I was able to successfully excute the following steps:
# generate the instance configuration, the copy the schema
1) $ solrctl instancedir --generate $HOME/party_name_config
$ cp schema.xml $HOME/party_name_config/conf
#upload the configuration to ZooKeepoer
$ solrctl instancedir --create party_name_config $HOME/party_name_config/
# create the new collection
$ solrctl collection --create party_name -c party_name_config
Now when I run the following script:
hadoop --config /etc/hadoop/conf.cloudera.hdfs jar /opt/cloudera/parcels/CDH/lib/solr/contrib/mr/search-mr-*-job.jar org.apache.solr.hadoop.MapReduceIndexerTool -D 'mapred.child.java.opts=-Xmx500m' --log4j ~/search/log4j.properties --morphline-file ~/search/readCSV.conf --output-dir hdfs://dwh-mst-dev02.stor.nccourts.org:8020/hdfs/data-lake/civil/solr/party-name --verbose --go-live --zk-host dwh-mst-dev02.stor.nccourts.org:2181/solr --collection party_name hdfs://dwh-mst-dev02.stor.nccourts.org:8020/hdfs/data-lake/civil/party_search
I am receiving the following exception:
2726 [Thread-18] WARN org.apache.hadoop.mapred.LocalJobRunner - job_local542592213_0001
java.lang.Exception: org.kitesdk.morphline.api.MorphlineRuntimeException: org.apache.solr.core.SolrResourceNotFoundException: Can't find resource 'solrconfig.xml' in classpath or '/home/iapima/file:/tmp/hadoop-iapima/mapred/local/1490304732115/07193328-e9c3-454c-8523-4a782f9371e4.solr.zip/conf'
at org.apache.hadoop.mapred.LocalJobRunner$Job.runTasks(LocalJobRunner.java:489)
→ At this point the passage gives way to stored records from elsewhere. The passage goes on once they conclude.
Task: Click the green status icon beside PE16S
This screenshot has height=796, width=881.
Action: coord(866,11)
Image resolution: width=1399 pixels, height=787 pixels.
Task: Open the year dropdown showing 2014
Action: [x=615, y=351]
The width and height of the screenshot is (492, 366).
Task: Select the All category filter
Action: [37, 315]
at org.apache.hadoop.mapred.LocalJobRunner$Job.run(LocalJobRunner.java:549)
Caused by: org.kitesdk.morphline.api.MorphlineRuntimeException: org.apache.solr.core.SolrResourceNotFoundException: Can't find resource 'solrconfig.xml' in classpath or '/home/iapima/file:/tmp/hadoop-iapima/mapred/local/1490304732115/07193328-e9c3-454c-8523-4a782f9371e4.solr.zip/conf'
at org.kitesdk.morphline.solr.SolrLocator.getIndexSchema(SolrLocator.java:209)
at org.apache.solr.hadoop.morphline.MorphlineMapRunner.<init>(MorphlineMapRunner.java:141)
at org.apache.solr.hadoop.morphline.MorphlineMapper.setup(MorphlineMapper.java:75)
at org.apache.hadoop.mapreduce.Mapper.run(Mapper.java:142)
at org.apache.hadoop.mapred.MapTask.runNewMapper(MapTask.java:787)
at org.apache.hadoop.mapred.MapTask.run(MapTask.java:341)
at org.apache.hadoop.mapred.LocalJobRunner$Job$MapTaskRunnable.run(LocalJobRunner.java:270)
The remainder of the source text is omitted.